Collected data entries
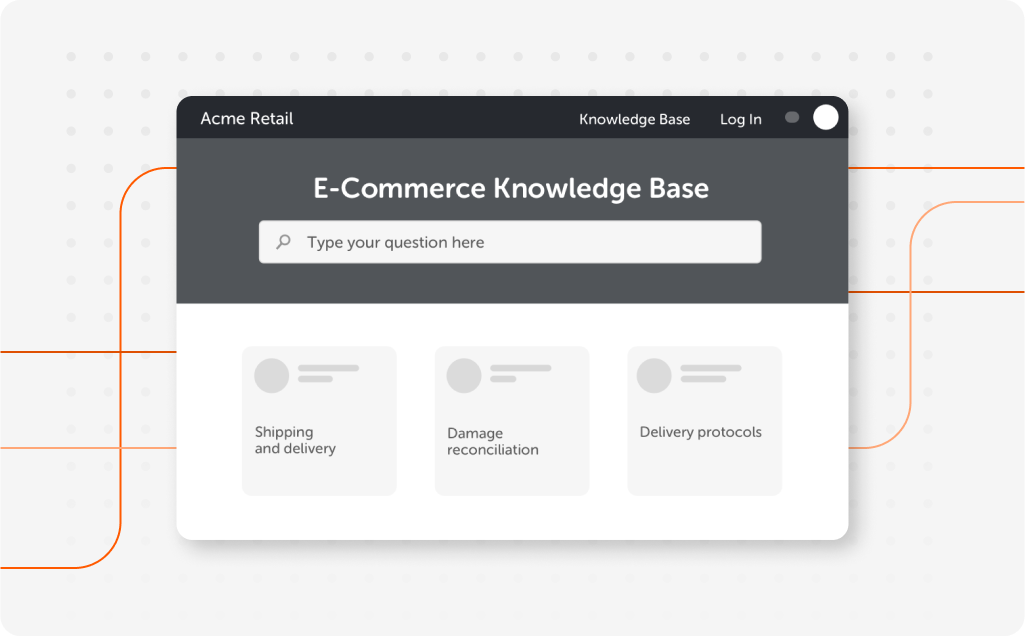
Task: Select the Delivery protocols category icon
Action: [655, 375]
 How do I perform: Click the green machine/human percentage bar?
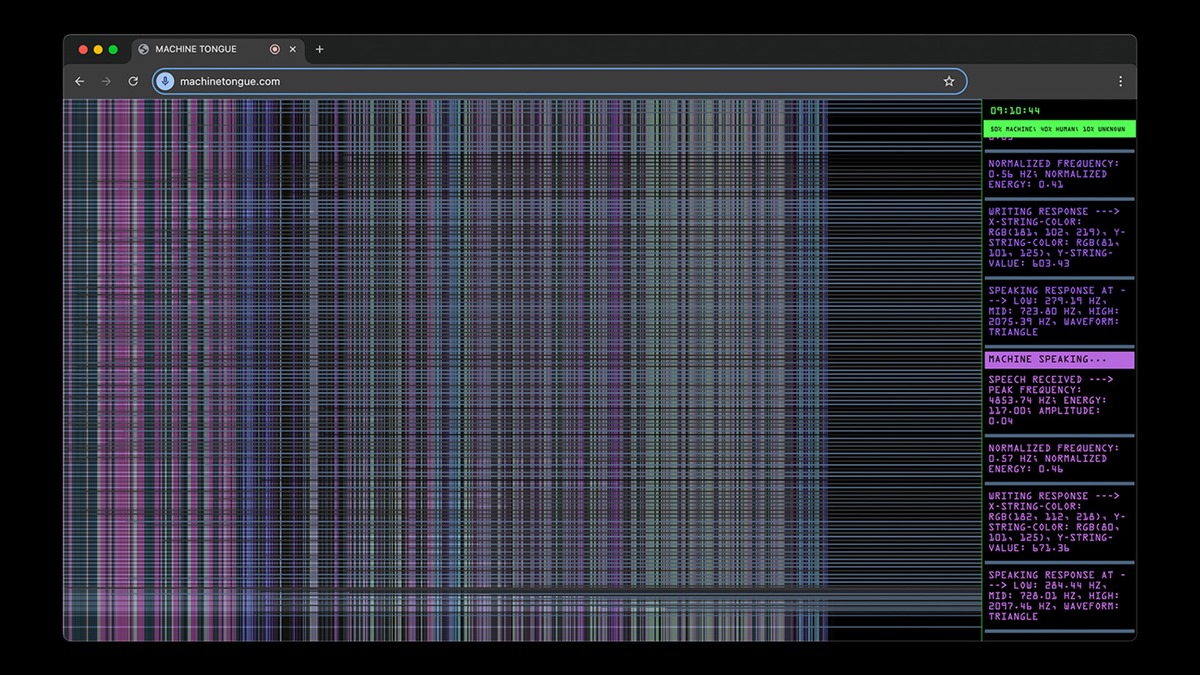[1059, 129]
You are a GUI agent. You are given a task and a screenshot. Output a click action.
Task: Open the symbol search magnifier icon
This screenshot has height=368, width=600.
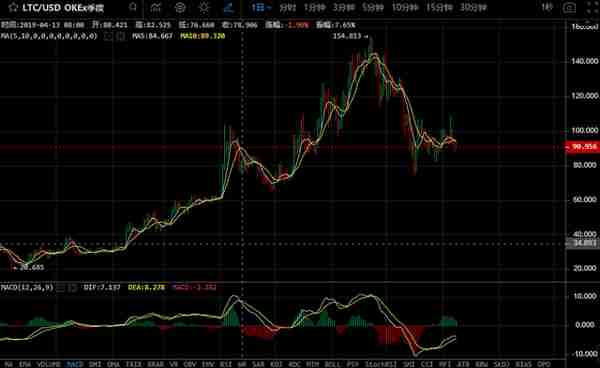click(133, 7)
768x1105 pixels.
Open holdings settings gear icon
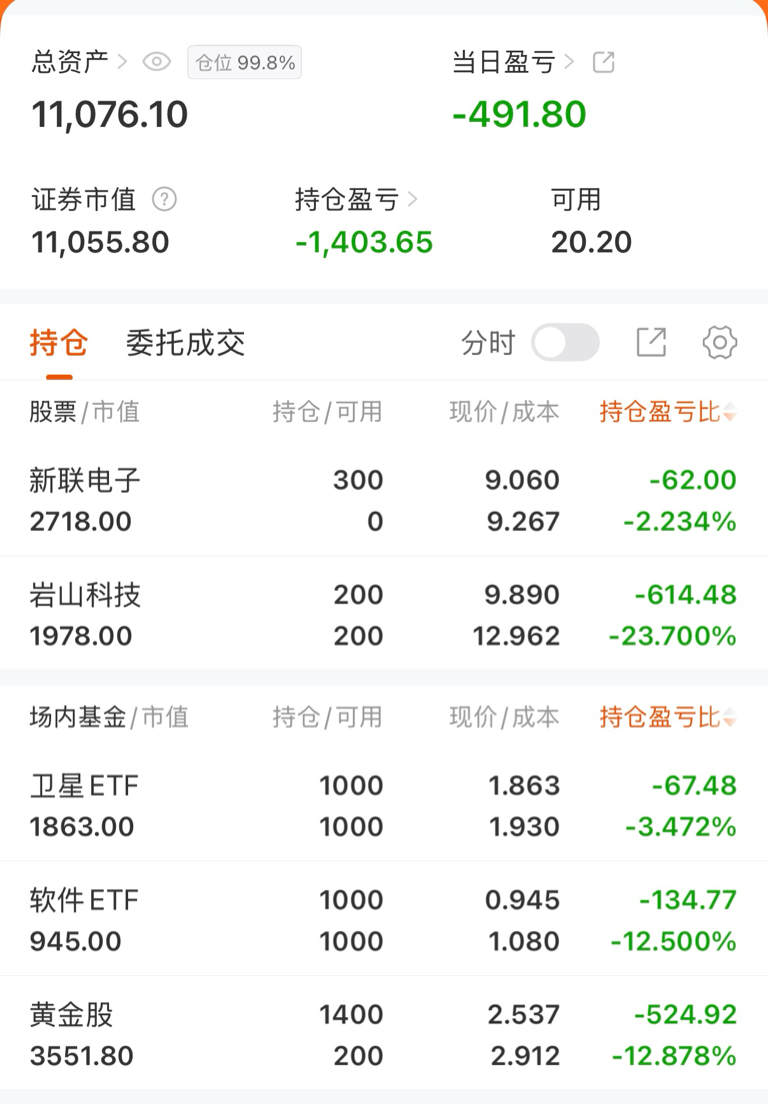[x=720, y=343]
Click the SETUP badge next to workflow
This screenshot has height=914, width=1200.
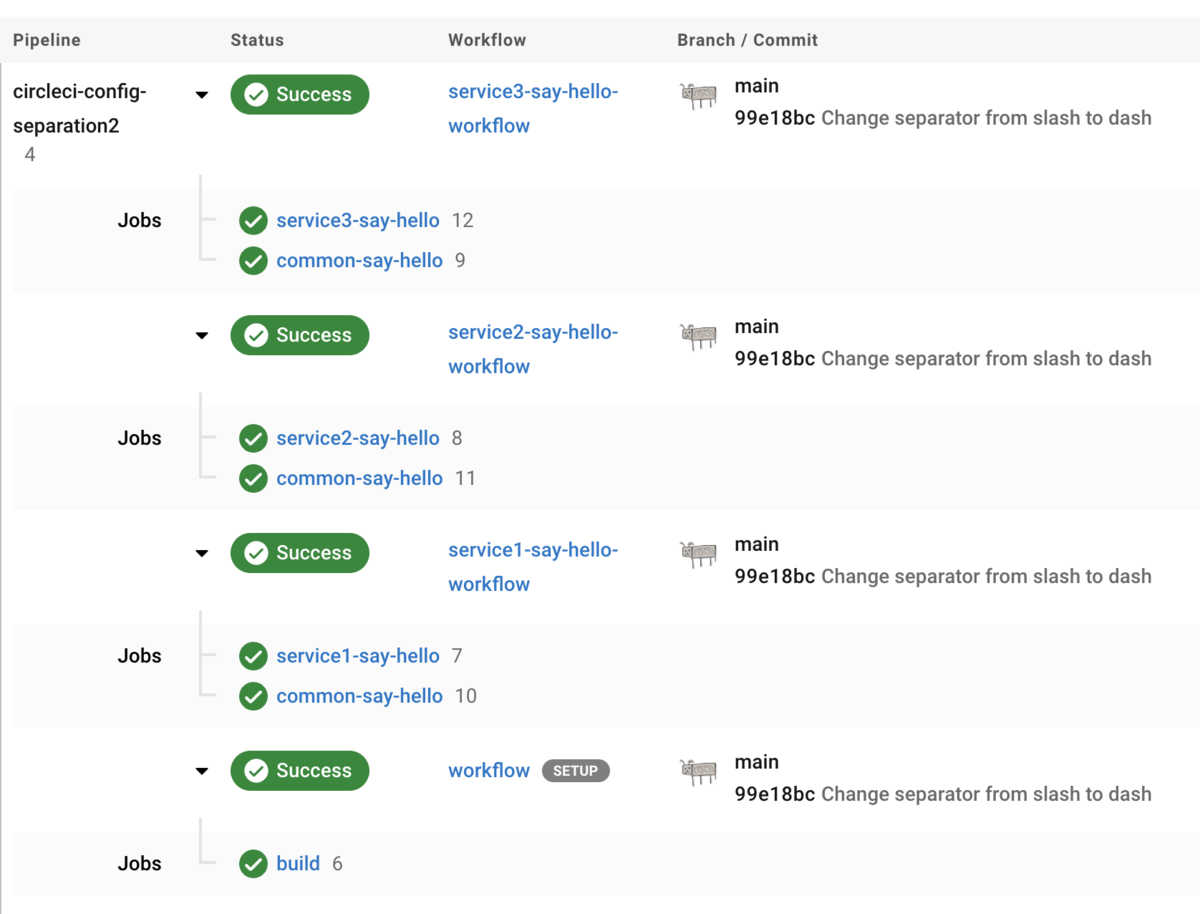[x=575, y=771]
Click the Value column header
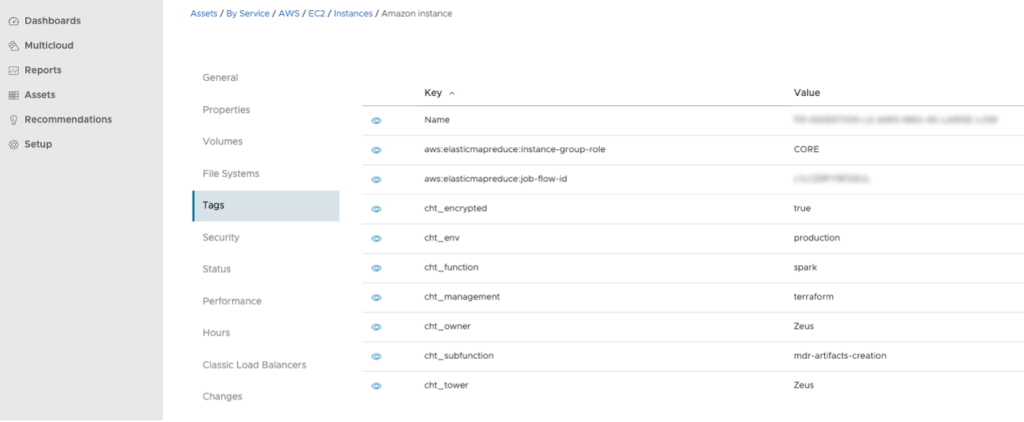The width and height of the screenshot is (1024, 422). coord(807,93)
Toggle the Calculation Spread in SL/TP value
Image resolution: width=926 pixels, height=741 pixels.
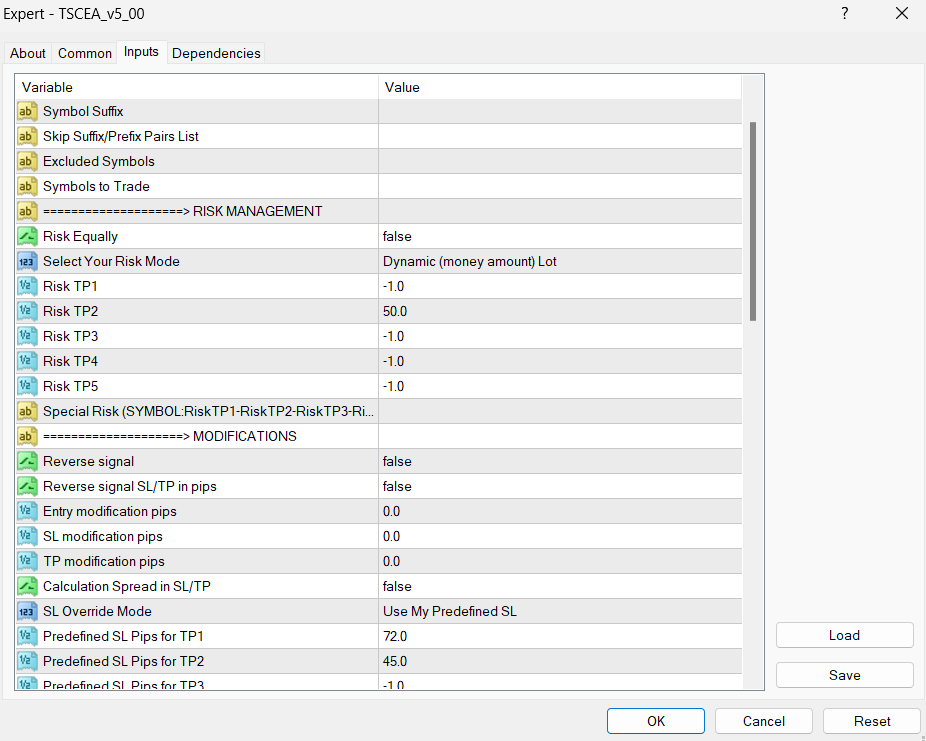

▶ **The task**: When a line in the records holds the string "pixels", copy that line.

▶ **Answer for this exercise**:
768x1105 pixels.
Image resolution: width=926 pixels, height=741 pixels.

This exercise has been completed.